Moreover, Judge Sweitzer rejected appellants’ contention that the ability to produce large armor stone results in reduced production costs so that the stone receives a higher price in the marketplace, rendering the stone an uncommon variety. The record supports his reasoning that such reduced costs must be considered against the fact that availability of the armor stone is widespread; that much of the cost of using large armor stone is in transporting and not producing it; and that the financial realities of whether a project will be undertaken depends upon proximity of a stone source. In sum, the record is clear that there is next to no market for large armor stone. See Decision at 32-33.
Judge Sweitzer assumed, arguendo, that the cost of mining large armor stone is reduced, but he demonstrated, nevertheless, through the testimony of Eissis and Jerome Raychel of ADCE, that “there are many sources for armor stone meeting the USACE’s minimum specifications and the Spencer Stone derives no distinct and special value from any attributes that exceed those specifications or from the large size of the rocks that the deposit is capable of producing (see, e.g., Tr. 1061-68, 1081-82).” (Decision at 11.) As observed by counsel for the USFS: “What appellants have tried to argue throughout this case is that the Spencer graywacke is good stone, that it is well-suited for armor stone. This much is true. It is good stone. It is not however, uncommon.” (Opposition of Appellants’ Appeal at 14, citing United States v. Verdugo & Miller, 37 IBLA at 280.)
As discussed, once the Government met its threshold burden of presenting a prima facie case with respect to the common variety nature of graywacke or Spencer Stone, the burden then shifted to the contestees to overcome this showing by a preponderance of the evidence. As noted in United States v. LeFaivre, “it is the mining claimant who is the actual proponent of the rule that the claim is valid, and, therefore, it is the mining claimant who bears the ultimate burden of persuasion (burden of proof).” 138 IBLA at 67, citing United States v. Knoblock, 131 IBLA at 81, 101 I.D. at 140-41, and cases cited. The contestees “completely failed to overcome BLM’s prima facie case, ” LeFaivre, 138 IBLA at 68, regarding both armor stone and decorative boulders.[52]
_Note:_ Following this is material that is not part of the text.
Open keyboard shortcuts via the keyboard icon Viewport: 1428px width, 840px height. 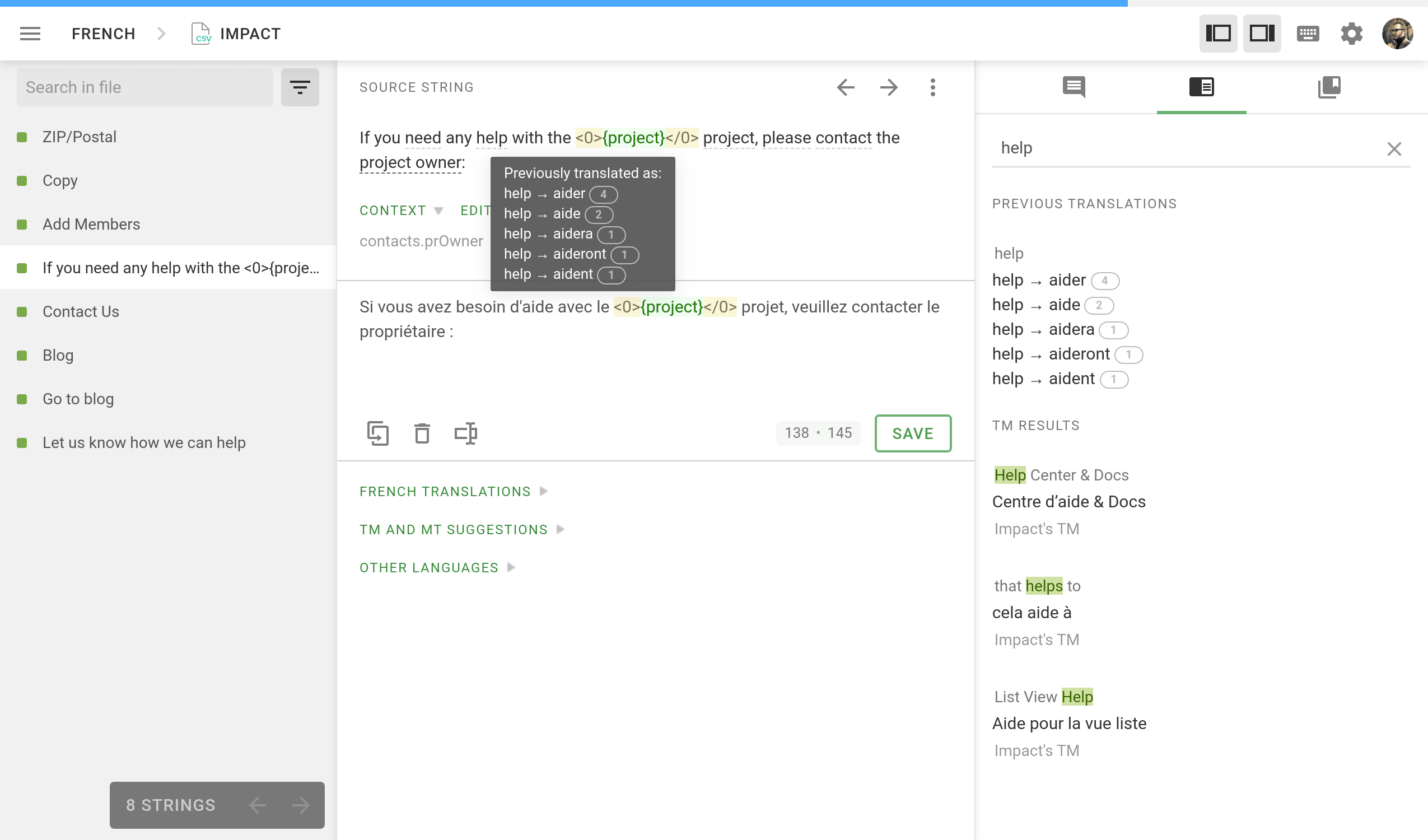[x=1308, y=34]
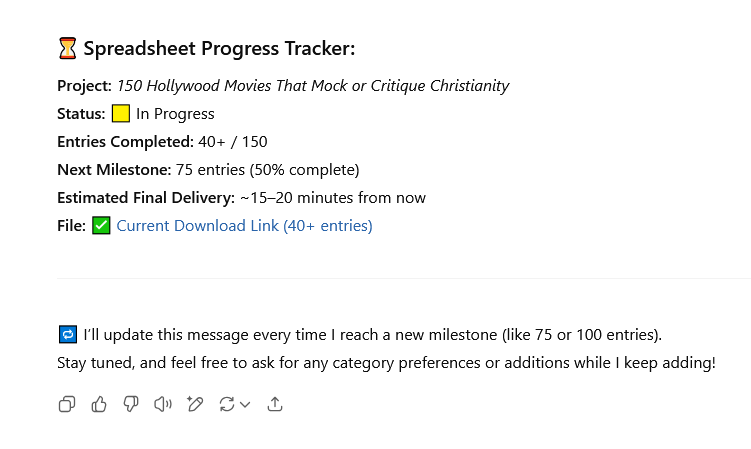Click the In Progress status text
This screenshot has width=751, height=449.
(x=175, y=114)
While this Court agrees that, as Plaintiffs argue, there is contrary evidence in the record, Plaintiffs’ arguments are for the most part predicated upon the erroneous assumption that the government did not bear its burden of proof. Quite to the contrary, as noted above, once the government established a prima facie case, as proponents, Plaintiffs bore the burden of proof by a preponderance of the evidence on all the elements of a locatable mining claim to the extent they were addressed by the Secretary. This Court cannot say that the Secretary erred in determining that Plaintiffs had failed to meet their burden.[53]

V. CONCLUSION/ORDER

Based upon the record before it and applying the proper standard of review and burden of proof, the Court finds that Plaintiffs have failed to show that the Decision of the Secretary of the Interior was arbitrary, capricious, an abuse of discretion, or otherwise not in accordance with law. Accordingly, the decision of the Secretary of the Interior in United States v. J. Dennis Stacey and Pelham L. Jackson, IBLA 2004-204, 171 IBLA 170 (2007) is hereby AFFIRMED.

The Clerk of the Court is directed to enter final judgment accordingly.